C’est ensuite sur la spatialité des morceaux que le Suisse impressionne. A coups de nappes de synthés ou de chants cabalistiques, il vient gonfler l’esquisse, lui donner du relief, une âme en somme. Comme on se servirait du gaz pour faire voler une montgolfière, Mirko Loko souffle puis aspire ces chaudes nappes sonores d’arrière plan et nous fait voyager en pleine minimale. Au milieu du disque, sur Bluebook, une voix radio nous parle comme pour nous demander de descendre mais on est déjà bien loin. Shadow et son IDM plus percussive aux nappes de cordes rappelant Apparat nous fait prendre encore un peu plus d’altitude.

C’est sur Le Monologue d’Orfeu que l’on amorce la redescente. Le titre se perd en longueur. On y retrouve la même construction spatiale que sur les précédents morceaux (background planant, rythmique chaude et lancinante et samples de voix en premier plan) mais cette fois, c’est un peu celle de trop. C’est comme si on découvrait le pot-aux-roses.
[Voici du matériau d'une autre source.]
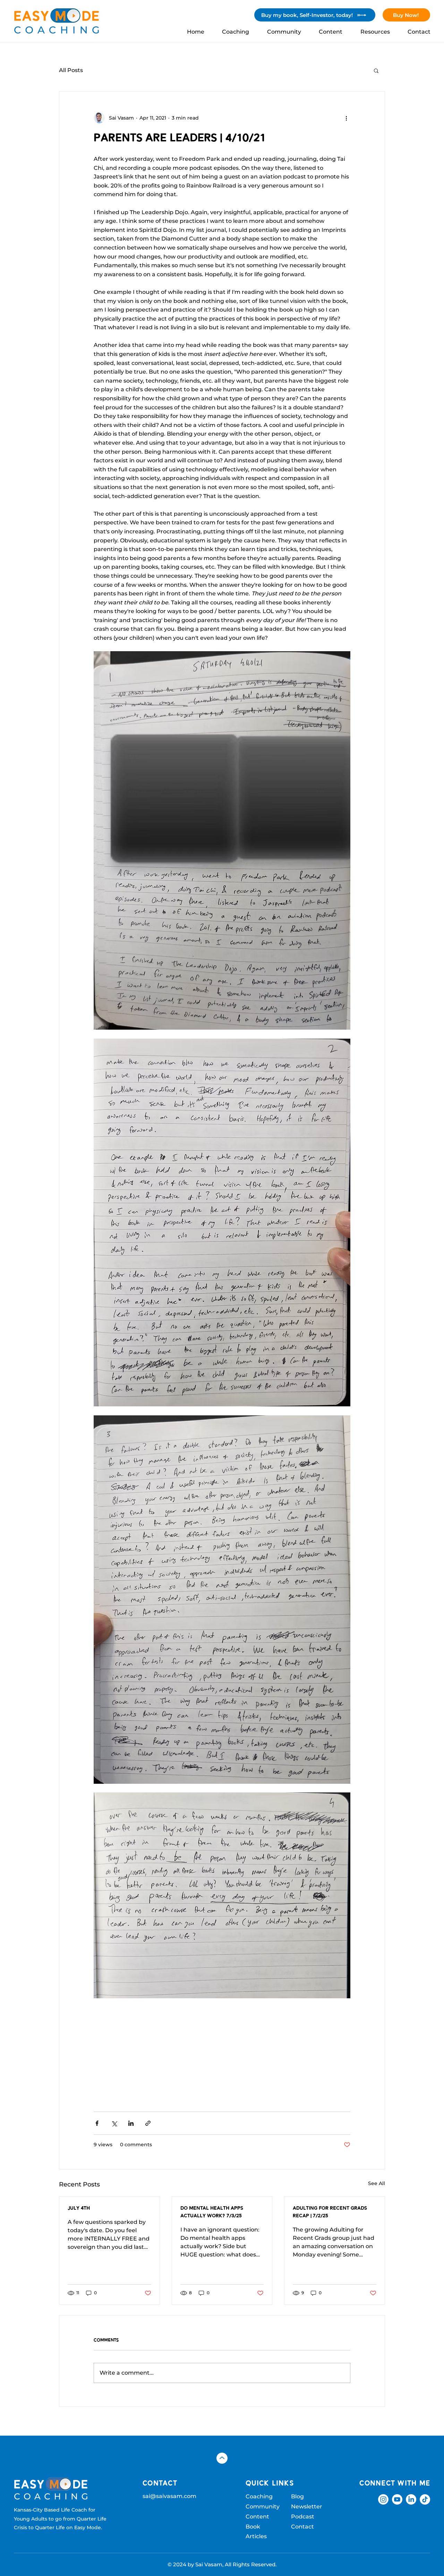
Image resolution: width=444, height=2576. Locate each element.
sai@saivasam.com (169, 2496)
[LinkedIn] (411, 2499)
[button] (376, 70)
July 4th (79, 2208)
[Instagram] (383, 2499)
Une légère déception que la bonne impression d’ensemble rattrape tout de même.
Le disque se termine sur un ultime titre dancefloor très efficace qui ouvre les perspectives sur les possibilités musicales du producteur suisse.

En somme, Seventynine révèle les qualités de production de la nouvelle signature de Cadenza. Un premier album agréable, au caractère bien trempé mais qui demande encore à s’affirmer pour les prochaines sorties. Le potentiel est là en tout cas, c’est une certitude. Une bonne pioche supplémentaire pour Don Luciano.